Task description
Your task is to repeat the entries exactly from their first line through the line with "Expand the target", and to stop there.
************
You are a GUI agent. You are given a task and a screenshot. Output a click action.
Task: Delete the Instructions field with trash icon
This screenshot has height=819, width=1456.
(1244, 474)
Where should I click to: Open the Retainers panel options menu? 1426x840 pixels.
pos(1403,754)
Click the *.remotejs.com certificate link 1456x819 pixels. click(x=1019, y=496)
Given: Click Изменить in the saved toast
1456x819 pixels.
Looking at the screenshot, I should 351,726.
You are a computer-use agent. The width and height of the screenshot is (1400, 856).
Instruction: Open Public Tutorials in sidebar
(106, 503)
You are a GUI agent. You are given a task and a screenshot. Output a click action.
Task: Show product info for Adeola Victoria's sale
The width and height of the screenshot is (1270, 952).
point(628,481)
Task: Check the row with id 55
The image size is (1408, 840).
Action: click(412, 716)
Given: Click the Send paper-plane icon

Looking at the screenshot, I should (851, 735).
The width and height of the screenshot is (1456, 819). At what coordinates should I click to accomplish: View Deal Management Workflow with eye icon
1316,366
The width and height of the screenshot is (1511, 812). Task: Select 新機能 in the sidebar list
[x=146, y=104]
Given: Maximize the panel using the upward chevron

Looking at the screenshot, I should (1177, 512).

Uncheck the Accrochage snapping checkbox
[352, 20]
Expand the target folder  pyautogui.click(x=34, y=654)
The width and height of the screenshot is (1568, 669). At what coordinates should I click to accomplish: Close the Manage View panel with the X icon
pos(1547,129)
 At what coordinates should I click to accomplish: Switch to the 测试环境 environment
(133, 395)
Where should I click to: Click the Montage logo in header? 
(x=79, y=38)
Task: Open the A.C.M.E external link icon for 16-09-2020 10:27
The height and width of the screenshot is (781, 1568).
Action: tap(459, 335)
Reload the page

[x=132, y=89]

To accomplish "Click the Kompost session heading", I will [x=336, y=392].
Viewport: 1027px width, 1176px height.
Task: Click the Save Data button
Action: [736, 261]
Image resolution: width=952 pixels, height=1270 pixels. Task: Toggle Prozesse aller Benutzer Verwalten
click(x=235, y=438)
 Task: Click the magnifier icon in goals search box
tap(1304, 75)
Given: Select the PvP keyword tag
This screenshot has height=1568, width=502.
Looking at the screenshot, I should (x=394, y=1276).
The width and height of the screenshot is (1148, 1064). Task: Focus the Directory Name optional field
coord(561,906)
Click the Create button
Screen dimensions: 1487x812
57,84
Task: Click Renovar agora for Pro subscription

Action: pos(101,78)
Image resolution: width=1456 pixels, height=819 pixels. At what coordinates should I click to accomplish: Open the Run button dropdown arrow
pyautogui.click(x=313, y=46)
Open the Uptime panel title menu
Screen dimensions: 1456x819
************
Expected answer
You are a GUI agent. You are given a task and a screenshot. Output a click action.
Task: Delete the Instructions field with trash icon
This screenshot has height=819, width=1456.
(1244, 474)
Where should I click to: Open the Retainers panel options menu? 1426x840 pixels.
pos(1403,754)
Click the *.remotejs.com certificate link 1456x819 pixels. click(x=1019, y=496)
Given: Click Изменить in the saved toast
1456x819 pixels.
Looking at the screenshot, I should 351,726.
You are a computer-use agent. The width and height of the screenshot is (1400, 856).
Instruction: Open Public Tutorials in sidebar
(106, 503)
You are a GUI agent. You are given a task and a screenshot. Output a click action.
Task: Show product info for Adeola Victoria's sale
The width and height of the screenshot is (1270, 952).
point(628,481)
Task: Check the row with id 55
The image size is (1408, 840).
Action: click(412, 716)
Given: Click the Send paper-plane icon

Looking at the screenshot, I should (851, 735).
The width and height of the screenshot is (1456, 819). At what coordinates should I click to accomplish: View Deal Management Workflow with eye icon
1316,366
The width and height of the screenshot is (1511, 812). Task: Select 新機能 in the sidebar list
[x=146, y=104]
Given: Maximize the panel using the upward chevron

Looking at the screenshot, I should (1177, 512).

Uncheck the Accrochage snapping checkbox
[352, 20]
Expand the target folder  pyautogui.click(x=34, y=654)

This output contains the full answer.